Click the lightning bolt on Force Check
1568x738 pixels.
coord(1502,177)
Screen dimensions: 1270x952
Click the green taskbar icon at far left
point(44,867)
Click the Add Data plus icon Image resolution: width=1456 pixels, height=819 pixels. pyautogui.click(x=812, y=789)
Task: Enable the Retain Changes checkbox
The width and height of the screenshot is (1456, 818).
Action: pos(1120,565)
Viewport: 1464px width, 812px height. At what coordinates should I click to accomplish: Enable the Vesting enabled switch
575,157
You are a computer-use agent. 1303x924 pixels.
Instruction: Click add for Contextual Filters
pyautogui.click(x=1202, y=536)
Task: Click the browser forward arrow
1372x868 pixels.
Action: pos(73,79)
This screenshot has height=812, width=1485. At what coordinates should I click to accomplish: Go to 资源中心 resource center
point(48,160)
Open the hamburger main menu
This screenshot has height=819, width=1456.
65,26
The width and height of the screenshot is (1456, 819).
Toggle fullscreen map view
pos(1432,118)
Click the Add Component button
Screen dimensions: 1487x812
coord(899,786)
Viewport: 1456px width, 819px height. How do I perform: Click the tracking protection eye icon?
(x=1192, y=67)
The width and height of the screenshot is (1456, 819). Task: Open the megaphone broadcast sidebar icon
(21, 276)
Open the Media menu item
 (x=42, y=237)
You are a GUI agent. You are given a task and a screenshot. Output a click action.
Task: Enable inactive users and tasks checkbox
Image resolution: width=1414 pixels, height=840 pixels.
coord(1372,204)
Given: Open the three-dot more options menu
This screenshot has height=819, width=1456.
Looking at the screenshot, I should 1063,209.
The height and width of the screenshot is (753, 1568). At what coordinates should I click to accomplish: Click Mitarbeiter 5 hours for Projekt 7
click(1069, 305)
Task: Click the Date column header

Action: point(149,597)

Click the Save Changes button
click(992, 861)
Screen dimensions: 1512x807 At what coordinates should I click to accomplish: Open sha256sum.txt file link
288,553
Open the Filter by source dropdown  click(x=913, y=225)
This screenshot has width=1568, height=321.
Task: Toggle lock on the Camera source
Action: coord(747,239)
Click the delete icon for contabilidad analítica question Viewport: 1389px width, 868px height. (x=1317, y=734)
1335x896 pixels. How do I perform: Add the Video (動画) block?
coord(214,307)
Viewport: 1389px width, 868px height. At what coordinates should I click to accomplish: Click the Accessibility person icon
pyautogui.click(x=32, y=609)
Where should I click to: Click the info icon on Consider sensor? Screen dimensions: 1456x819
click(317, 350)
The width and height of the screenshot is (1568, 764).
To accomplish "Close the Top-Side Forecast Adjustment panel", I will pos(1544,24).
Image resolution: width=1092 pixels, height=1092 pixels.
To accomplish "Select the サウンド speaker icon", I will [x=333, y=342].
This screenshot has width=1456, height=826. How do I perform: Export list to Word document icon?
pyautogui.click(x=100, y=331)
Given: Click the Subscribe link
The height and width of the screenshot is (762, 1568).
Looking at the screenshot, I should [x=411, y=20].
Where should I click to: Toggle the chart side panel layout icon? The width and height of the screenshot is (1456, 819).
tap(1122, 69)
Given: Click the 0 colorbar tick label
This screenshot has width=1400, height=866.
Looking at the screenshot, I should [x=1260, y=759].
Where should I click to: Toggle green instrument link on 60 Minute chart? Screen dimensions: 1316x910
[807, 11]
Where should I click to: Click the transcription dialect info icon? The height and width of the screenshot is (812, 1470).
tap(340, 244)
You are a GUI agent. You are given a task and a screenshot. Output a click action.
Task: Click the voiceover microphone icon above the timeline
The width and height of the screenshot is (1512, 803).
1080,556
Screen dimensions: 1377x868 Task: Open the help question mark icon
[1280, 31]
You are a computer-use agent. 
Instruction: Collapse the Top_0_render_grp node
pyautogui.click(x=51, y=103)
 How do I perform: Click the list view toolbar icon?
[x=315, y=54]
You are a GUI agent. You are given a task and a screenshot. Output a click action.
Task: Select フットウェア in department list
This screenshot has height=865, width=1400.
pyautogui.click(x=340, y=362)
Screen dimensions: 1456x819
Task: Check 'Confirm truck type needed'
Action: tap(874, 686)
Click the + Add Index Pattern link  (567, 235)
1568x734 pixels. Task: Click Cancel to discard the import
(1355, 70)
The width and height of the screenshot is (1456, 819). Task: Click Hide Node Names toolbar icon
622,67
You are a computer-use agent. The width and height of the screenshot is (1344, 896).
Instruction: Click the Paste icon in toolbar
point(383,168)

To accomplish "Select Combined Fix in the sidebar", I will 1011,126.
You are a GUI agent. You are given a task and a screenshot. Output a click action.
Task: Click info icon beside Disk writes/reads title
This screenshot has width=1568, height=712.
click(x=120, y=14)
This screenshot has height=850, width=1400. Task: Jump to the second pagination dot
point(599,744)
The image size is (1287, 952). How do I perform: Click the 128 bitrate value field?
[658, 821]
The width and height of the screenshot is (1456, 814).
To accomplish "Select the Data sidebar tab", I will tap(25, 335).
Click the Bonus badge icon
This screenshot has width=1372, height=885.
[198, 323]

**What the exercise asks**
Reproduce the full set of records precisely.

**Output of the task**
Click the lightning bolt on Force Check
1568x738 pixels.
coord(1502,177)
Screen dimensions: 1270x952
Click the green taskbar icon at far left
point(44,867)
Click the Add Data plus icon Image resolution: width=1456 pixels, height=819 pixels. pyautogui.click(x=812, y=789)
Task: Enable the Retain Changes checkbox
The width and height of the screenshot is (1456, 818).
Action: pos(1120,565)
Viewport: 1464px width, 812px height. At what coordinates should I click to accomplish: Enable the Vesting enabled switch
575,157
You are a computer-use agent. 1303x924 pixels.
Instruction: Click add for Contextual Filters
pyautogui.click(x=1202, y=536)
Task: Click the browser forward arrow
1372x868 pixels.
Action: pos(73,79)
This screenshot has height=812, width=1485. At what coordinates should I click to accomplish: Go to 资源中心 resource center
point(48,160)
Open the hamburger main menu
This screenshot has height=819, width=1456.
65,26
The width and height of the screenshot is (1456, 819).
Toggle fullscreen map view
pos(1432,118)
Click the Add Component button
Screen dimensions: 1487x812
coord(899,786)
Viewport: 1456px width, 819px height. How do I perform: Click the tracking protection eye icon?
(x=1192, y=67)
The width and height of the screenshot is (1456, 819). Task: Open the megaphone broadcast sidebar icon
(21, 276)
Open the Media menu item
 (x=42, y=237)
You are a GUI agent. You are given a task and a screenshot. Output a click action.
Task: Enable inactive users and tasks checkbox
Image resolution: width=1414 pixels, height=840 pixels.
coord(1372,204)
Given: Open the three-dot more options menu
This screenshot has height=819, width=1456.
Looking at the screenshot, I should 1063,209.
The height and width of the screenshot is (753, 1568). At what coordinates should I click to accomplish: Click Mitarbeiter 5 hours for Projekt 7
click(1069, 305)
Task: Click the Date column header

Action: point(149,597)

Click the Save Changes button
click(992, 861)
Screen dimensions: 1512x807 At what coordinates should I click to accomplish: Open sha256sum.txt file link
288,553
Open the Filter by source dropdown  click(x=913, y=225)
This screenshot has width=1568, height=321.
Task: Toggle lock on the Camera source
Action: coord(747,239)
Click the delete icon for contabilidad analítica question Viewport: 1389px width, 868px height. (x=1317, y=734)
1335x896 pixels. How do I perform: Add the Video (動画) block?
coord(214,307)
Viewport: 1389px width, 868px height. At what coordinates should I click to accomplish: Click the Accessibility person icon
pyautogui.click(x=32, y=609)
Where should I click to: Click the info icon on Consider sensor? Screen dimensions: 1456x819
click(317, 350)
The width and height of the screenshot is (1568, 764).
To accomplish "Close the Top-Side Forecast Adjustment panel", I will pos(1544,24).
Image resolution: width=1092 pixels, height=1092 pixels.
To accomplish "Select the サウンド speaker icon", I will [x=333, y=342].
This screenshot has width=1456, height=826. How do I perform: Export list to Word document icon?
pyautogui.click(x=100, y=331)
Given: Click the Subscribe link
The height and width of the screenshot is (762, 1568).
Looking at the screenshot, I should [x=411, y=20].
Where should I click to: Toggle the chart side panel layout icon? The width and height of the screenshot is (1456, 819).
tap(1122, 69)
Given: Click the 0 colorbar tick label
This screenshot has width=1400, height=866.
Looking at the screenshot, I should [x=1260, y=759].
Where should I click to: Toggle green instrument link on 60 Minute chart? Screen dimensions: 1316x910
[807, 11]
Where should I click to: Click the transcription dialect info icon? The height and width of the screenshot is (812, 1470).
tap(340, 244)
You are a GUI agent. You are given a task and a screenshot. Output a click action.
Task: Click the voiceover microphone icon above the timeline
The width and height of the screenshot is (1512, 803).
1080,556
Screen dimensions: 1377x868 Task: Open the help question mark icon
[1280, 31]
You are a computer-use agent. 
Instruction: Collapse the Top_0_render_grp node
pyautogui.click(x=51, y=103)
 How do I perform: Click the list view toolbar icon?
[x=315, y=54]
You are a GUI agent. You are given a task and a screenshot. Output a click action.
Task: Select フットウェア in department list
This screenshot has height=865, width=1400.
pyautogui.click(x=340, y=362)
Screen dimensions: 1456x819
Task: Check 'Confirm truck type needed'
Action: tap(874, 686)
Click the + Add Index Pattern link  (567, 235)
1568x734 pixels. Task: Click Cancel to discard the import
(1355, 70)
The width and height of the screenshot is (1456, 819). Task: Click Hide Node Names toolbar icon
622,67
You are a computer-use agent. The width and height of the screenshot is (1344, 896).
Instruction: Click the Paste icon in toolbar
point(383,168)

To accomplish "Select Combined Fix in the sidebar", I will 1011,126.
You are a GUI agent. You are given a task and a screenshot. Output a click action.
Task: Click info icon beside Disk writes/reads title
This screenshot has width=1568, height=712.
click(x=120, y=14)
This screenshot has height=850, width=1400. Task: Jump to the second pagination dot
point(599,744)
The image size is (1287, 952). How do I perform: Click the 128 bitrate value field?
[658, 821]
The width and height of the screenshot is (1456, 814).
To accomplish "Select the Data sidebar tab", I will tap(25, 335).
Click the Bonus badge icon
This screenshot has width=1372, height=885.
[198, 323]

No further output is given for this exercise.